| Action item |
The pictures are to be omitted when the entries are reproduced exactly.

═════ Data to use

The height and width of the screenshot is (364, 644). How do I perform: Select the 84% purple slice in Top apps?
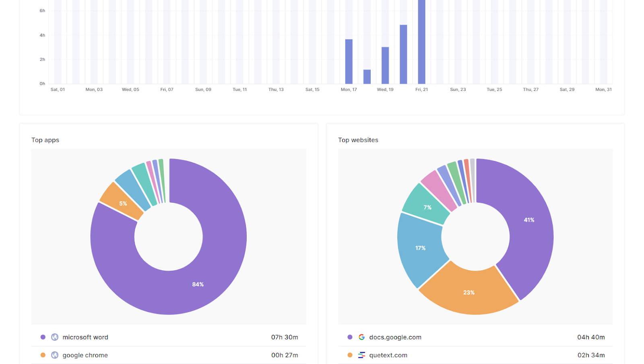pyautogui.click(x=198, y=284)
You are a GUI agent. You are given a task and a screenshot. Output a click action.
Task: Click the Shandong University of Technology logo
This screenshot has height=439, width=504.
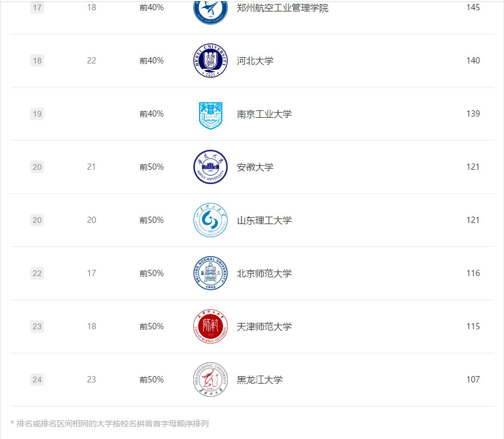210,220
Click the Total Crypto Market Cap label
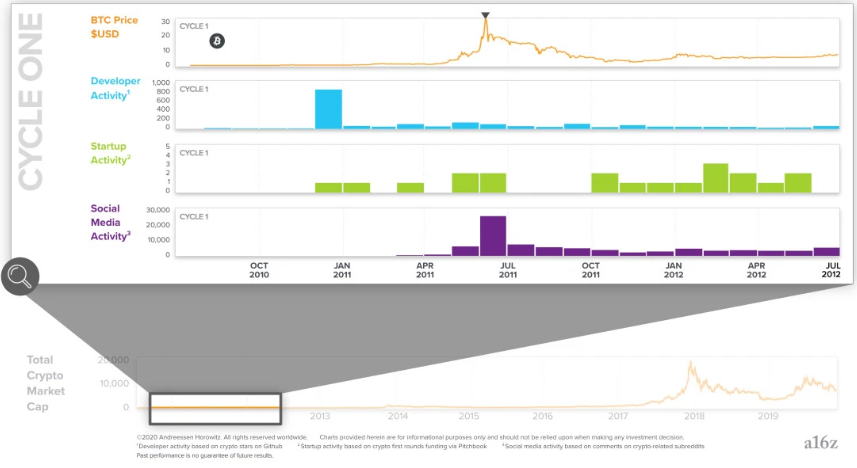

══════════

| Your solution |
The height and width of the screenshot is (364, 644). How do I perform: Select the 84% purple slice in Top apps?
pyautogui.click(x=198, y=284)
You are a GUI agent. You are given a task and a screenshot. Output a click action.
Task: Click the Shandong University of Technology logo
This screenshot has height=439, width=504.
210,220
Click the Total Crypto Market Cap label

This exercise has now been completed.